Trop souffrante pour me recevoir, lorsque je me présentai, elle me fit dire que ma visite la touchait singulièrement, et qu’elle me priait de revenir.

Quand je revins, sa sœur me remit une lettre d’elle, dictée pour moi, toute pleine de termes d’affection, de regrets du passé, et se terminant par cette phrase qui m’émut doublement, et par sa confiance en moi, et par le reste d’espérance qu’elle trahissait. « A bientôt, nous nous reverrons ici, ou à Paris.
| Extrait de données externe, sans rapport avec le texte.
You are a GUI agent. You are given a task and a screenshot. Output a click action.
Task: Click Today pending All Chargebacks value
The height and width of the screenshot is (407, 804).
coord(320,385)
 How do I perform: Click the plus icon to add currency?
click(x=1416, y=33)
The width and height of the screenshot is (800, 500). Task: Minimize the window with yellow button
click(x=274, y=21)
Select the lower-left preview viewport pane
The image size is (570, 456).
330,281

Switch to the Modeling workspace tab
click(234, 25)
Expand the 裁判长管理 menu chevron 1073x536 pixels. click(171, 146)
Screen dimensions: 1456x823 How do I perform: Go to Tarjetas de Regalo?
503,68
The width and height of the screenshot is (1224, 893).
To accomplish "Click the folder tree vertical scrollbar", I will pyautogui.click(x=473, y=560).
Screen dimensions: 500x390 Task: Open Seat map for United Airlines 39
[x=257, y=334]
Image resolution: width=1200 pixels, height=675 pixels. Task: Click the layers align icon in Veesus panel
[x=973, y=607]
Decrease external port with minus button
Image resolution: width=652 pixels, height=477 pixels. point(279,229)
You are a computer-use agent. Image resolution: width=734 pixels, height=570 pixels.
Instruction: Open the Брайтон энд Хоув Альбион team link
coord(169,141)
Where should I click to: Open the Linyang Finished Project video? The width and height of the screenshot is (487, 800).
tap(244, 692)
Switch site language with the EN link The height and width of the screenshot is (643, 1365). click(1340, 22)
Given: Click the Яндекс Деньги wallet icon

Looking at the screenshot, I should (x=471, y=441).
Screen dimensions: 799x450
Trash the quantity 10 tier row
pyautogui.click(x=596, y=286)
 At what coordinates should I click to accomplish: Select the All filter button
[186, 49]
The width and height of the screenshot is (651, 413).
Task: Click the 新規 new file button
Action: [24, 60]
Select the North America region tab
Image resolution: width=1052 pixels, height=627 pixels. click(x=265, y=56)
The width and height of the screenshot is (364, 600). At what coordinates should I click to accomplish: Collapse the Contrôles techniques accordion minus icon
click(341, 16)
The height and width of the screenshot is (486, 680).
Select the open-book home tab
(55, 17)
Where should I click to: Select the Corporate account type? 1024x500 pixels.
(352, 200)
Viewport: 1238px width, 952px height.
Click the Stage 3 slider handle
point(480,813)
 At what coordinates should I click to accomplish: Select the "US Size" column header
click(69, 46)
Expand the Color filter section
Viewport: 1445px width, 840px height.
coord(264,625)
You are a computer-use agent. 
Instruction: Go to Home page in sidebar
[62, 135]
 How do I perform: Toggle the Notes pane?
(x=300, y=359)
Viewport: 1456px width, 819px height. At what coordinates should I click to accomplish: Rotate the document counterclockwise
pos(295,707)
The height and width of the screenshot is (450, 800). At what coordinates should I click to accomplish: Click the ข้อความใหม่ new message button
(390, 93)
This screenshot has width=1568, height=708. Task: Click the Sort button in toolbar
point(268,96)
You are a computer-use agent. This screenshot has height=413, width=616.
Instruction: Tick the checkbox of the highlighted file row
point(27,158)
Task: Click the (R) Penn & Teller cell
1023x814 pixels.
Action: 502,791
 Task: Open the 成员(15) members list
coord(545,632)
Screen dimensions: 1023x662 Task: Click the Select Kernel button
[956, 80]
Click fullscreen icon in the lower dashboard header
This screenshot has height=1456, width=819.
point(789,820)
Vous êtes l’auteur qui faites le mieux aujourd’hui les personnages de femme, promettez-moi que vous m’écrirez mon rôle de rentrée. » Trois jours après elle était morte. Heureusement elle n’était pas morte tout entière. On se rappelle ses touchantes larmes à la répétition d’Adrienne, sa crainte de mourir jeune, et cette mélancolique parole : « Bientôt, il ne restera plus rien de celle qui fut Rachel. » Elle se trompait ; il reste quelque chose d’elle ! Il y a un rayonnement autour de son nom ! On l’associe volontiers à celui d’une autre jeune et sublime artiste, enlevée comme elle avant l’âge : On dit : Rachel et La Malibran.